The record links to 2 conditions, with Glioblastoma appearing as the primary indexed condition, and to 5 interventions — of which Cyclophosphamide is the first listed. Interventions can include drugs, devices, procedures, behavioral programs, or observational arms, and each is tracked as a separate registry field so that downstream queries can filter accurately. When a trial lists multiple interventions, it usually reflects a multi-arm design or a comparison protocol rather than a single treatment being tested in isolation. The brief summary published in the registry is the clearest source of protocol intent and should be read before drawing conclusions from any sidebar tags.
Geographic footprint matters for practical reasons: NCT01903330 reports 3 study locations spanning 2 distinct geographic areas — top geographies include Massachusetts, California. A larger site network tends to correlate with broader recruitment capacity, but it does not imply anything about study quality, and site-level enrollment status can diverge from the overall registry status shown above. Every data point on this page comes from the public ClinicalTrials.gov dataset and is reproduced here for reference only; it is not a medical recommendation, an endorsement of the sponsor, or an invitation to enroll. Verify current status, eligibility criteria, and contact details directly at ClinicalTrials.gov, and discuss any participation decision with your own healthcare provider.

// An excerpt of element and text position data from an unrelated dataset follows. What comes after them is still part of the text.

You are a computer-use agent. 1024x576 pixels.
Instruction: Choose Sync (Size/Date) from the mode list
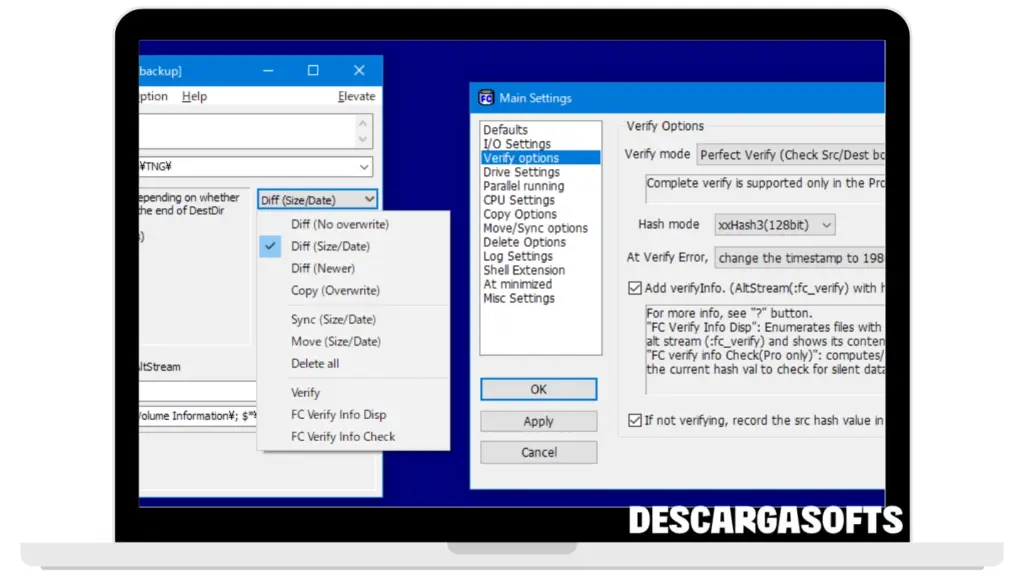pos(333,320)
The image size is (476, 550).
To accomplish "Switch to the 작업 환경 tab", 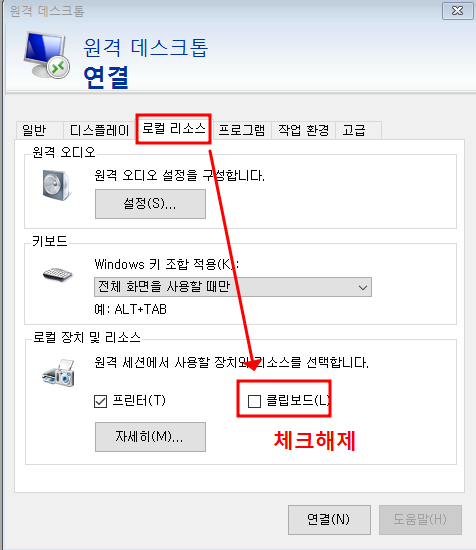I will [x=303, y=130].
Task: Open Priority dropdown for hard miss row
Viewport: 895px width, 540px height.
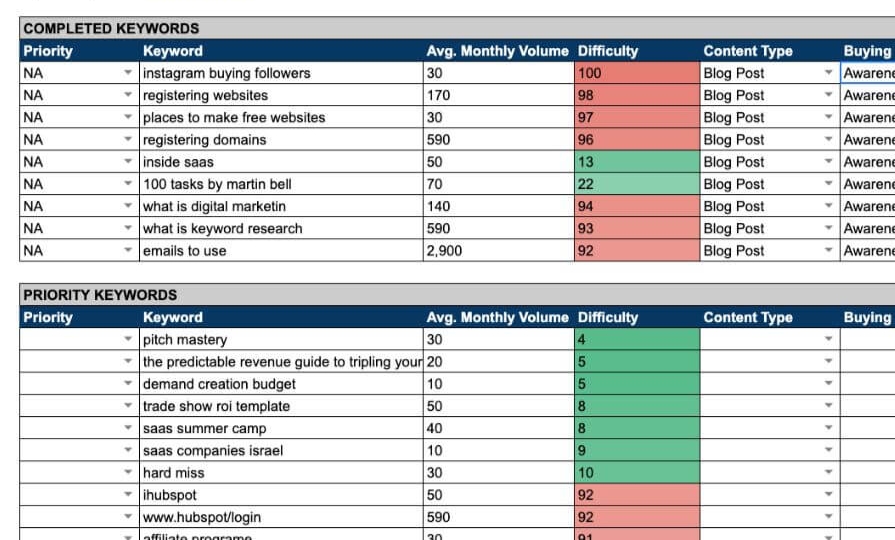Action: 128,473
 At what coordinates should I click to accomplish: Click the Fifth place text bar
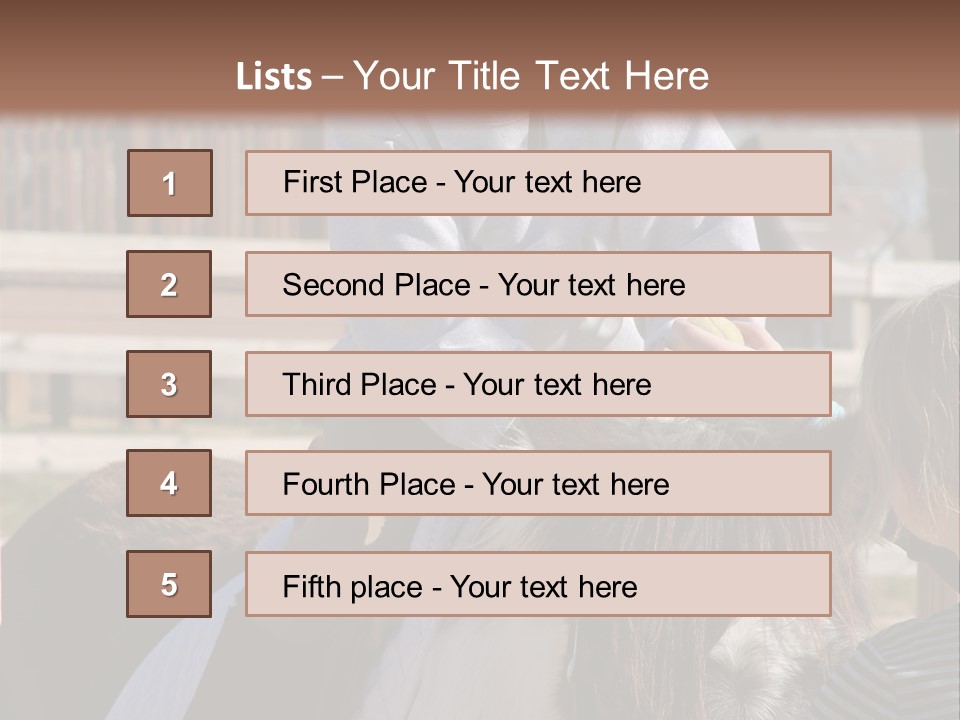(538, 584)
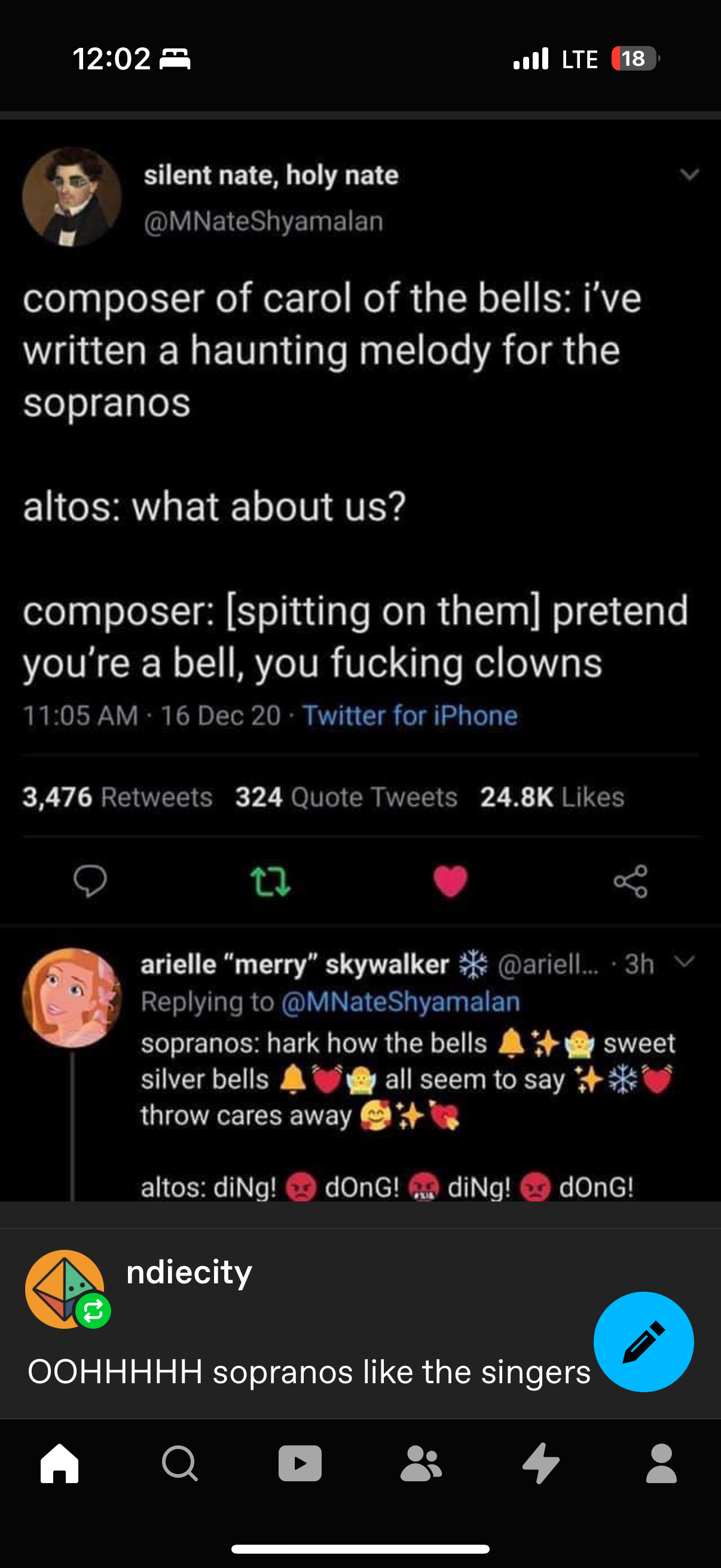Expand the chevron on arielle's reply

tap(685, 962)
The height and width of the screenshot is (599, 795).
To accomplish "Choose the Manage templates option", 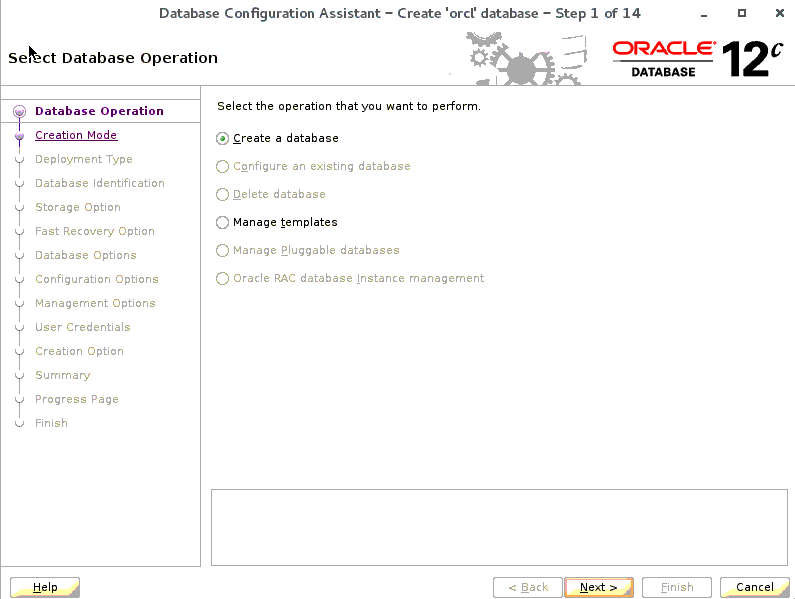I will (223, 223).
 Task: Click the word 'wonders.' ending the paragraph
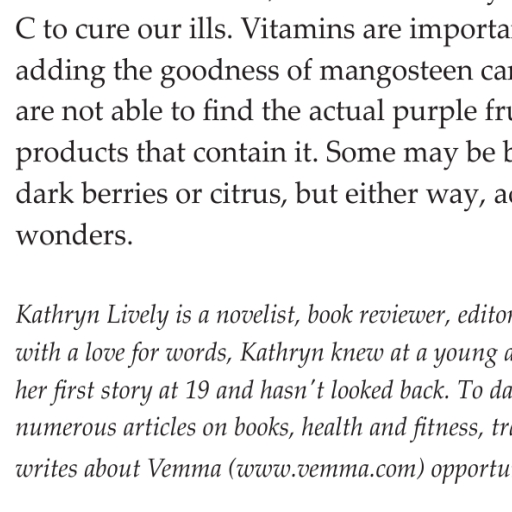coord(74,235)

Frequently Asked Questions
What is clinical trial NCT01903330 about?
NCT01903330 is a clinical study titled "ERC1671/GM-CSF/Cyclophosphamide for the Treatment of Glioblastoma Multiforme". This phase II clinical trial studies how well ERC1671 plus Granulocyte-macrophage colony-stimulating factor (GM-CSF) plus Cyclophosphamide with Bevacizumab works compared to Placebo Injection plus Placebo Pill with Bevacizumab in treating patients with recurrent/progressive, bevacizumab naïve gliobl...
What is the current status of trial NCT01903330?
This trial is currently active not recruiting. It is a Phase 2 study. The enrollment target is 84 participants. The study started on 2014-03. Estimated completion is 2026-06.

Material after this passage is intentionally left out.